Today just so happens to be Lauren’s celebration of her incarnation. I’m so happy we could time this post of hers perfectly like this. Congratulations on your nativity, Lauren! (AKA Happy birthday!!)
- Corey
Picturing the Future
I was lucky enough to escape to my favorite place in New England for a few weeks in March. I didn’t take time off from work, but I still treated it as a bit of a retreat. After a bit of a crazy winter in the city, I took time to do the things that fill my cup - like trail running, biking, and taking long long walks on the beach with my family and our dog - I also intentionally carved out some time to think about my future.
I’ve never been someone who could “picture” the future, like I feel like some people can. The pixels of what your life is like a year, 5 years, 10 years, 50 years down the road. My brain tends to work in concepts and feelings, not minute details and thinking many steps ahead. I hadn’t done an exercise like this since I graduated from college years ago now - I barely recognize the person I was then. It was time to revisit this exercise.
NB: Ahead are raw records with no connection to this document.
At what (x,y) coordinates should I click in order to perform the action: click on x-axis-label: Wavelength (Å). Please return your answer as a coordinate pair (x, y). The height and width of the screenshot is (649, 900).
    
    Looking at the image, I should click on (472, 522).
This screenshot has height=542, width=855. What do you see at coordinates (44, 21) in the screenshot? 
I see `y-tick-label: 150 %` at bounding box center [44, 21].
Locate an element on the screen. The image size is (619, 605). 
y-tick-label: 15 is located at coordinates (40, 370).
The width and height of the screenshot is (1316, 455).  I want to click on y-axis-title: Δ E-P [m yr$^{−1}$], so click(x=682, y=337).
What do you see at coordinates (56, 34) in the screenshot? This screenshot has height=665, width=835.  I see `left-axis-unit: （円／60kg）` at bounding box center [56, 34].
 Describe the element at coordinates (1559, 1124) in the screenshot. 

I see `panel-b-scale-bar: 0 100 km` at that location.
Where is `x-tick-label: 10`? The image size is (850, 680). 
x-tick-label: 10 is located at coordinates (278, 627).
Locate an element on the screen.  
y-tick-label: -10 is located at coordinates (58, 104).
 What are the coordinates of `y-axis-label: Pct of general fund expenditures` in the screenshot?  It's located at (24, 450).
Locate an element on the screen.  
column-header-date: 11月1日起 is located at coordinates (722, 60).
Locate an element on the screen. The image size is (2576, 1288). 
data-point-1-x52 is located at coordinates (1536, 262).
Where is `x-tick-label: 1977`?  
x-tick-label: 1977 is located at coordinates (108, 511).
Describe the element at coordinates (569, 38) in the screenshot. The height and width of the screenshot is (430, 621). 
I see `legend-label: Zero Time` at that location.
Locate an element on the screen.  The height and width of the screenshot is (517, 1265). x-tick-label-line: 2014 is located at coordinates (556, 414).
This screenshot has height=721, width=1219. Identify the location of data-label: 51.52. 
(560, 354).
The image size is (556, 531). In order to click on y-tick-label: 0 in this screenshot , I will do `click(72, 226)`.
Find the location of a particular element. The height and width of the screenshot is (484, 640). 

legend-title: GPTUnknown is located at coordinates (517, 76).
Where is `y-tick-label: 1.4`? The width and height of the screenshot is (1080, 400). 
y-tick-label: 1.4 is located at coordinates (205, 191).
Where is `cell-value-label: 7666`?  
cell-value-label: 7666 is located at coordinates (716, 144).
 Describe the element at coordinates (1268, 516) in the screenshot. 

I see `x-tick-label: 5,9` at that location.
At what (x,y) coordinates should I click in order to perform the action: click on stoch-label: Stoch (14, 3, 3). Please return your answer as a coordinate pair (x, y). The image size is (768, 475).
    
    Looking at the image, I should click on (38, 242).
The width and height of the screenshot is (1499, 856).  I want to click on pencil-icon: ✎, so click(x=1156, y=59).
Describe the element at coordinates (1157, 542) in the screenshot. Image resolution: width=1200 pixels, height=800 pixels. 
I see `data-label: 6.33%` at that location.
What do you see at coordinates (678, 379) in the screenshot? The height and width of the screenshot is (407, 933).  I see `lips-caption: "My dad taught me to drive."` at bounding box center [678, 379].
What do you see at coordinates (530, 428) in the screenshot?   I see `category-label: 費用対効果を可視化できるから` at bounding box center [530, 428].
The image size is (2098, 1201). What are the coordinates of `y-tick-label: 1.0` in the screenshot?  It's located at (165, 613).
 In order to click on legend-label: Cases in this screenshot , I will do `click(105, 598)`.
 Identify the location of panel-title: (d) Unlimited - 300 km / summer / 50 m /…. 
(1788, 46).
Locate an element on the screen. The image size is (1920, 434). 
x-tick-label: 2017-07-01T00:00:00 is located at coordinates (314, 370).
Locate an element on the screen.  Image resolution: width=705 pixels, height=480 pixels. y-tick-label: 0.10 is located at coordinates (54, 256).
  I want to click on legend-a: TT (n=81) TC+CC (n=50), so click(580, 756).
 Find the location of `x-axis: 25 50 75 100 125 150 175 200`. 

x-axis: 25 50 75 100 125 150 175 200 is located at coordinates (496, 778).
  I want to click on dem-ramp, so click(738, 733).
Because I struggle to visualize, my first step was to brush the dust off of my very old, untouched Pinterest account and make a vision board. What did I want my life to look like in the short-term? The long-term? Some things were easy to put into an image - like my desire to have a house one day that accommodates serving big groups of friends through meals, or my dream of adopting a child someday. Others were not easy because they are more spatial - for example, how I would like to live close to the rest of my family, or the future of my career. I was able to see future possibilities come together.
The next step: plan. What changes do I need to make in my life starting right now to make some of these dreams come true? Am I saving enough? Do I have people in my life who know about some of these goals and are supporting me down these paths? Can they hold me accountable?
Since then, whenever I start feeling directionless, or I don’t see the point in doing some things, or I begin to just feel stressed by the weight of life, I pull up the Pinterest board on my phone to look at those photos - this is my way of “remembering my why,” I suppose. I remember what I am steering the ship towards, equally professionally and personally. And I remember something I heard a long time ago: if it won’t matter in 5 years, don’t spend more than 5 minutes worrying about it. There are many bigger and better things ahead.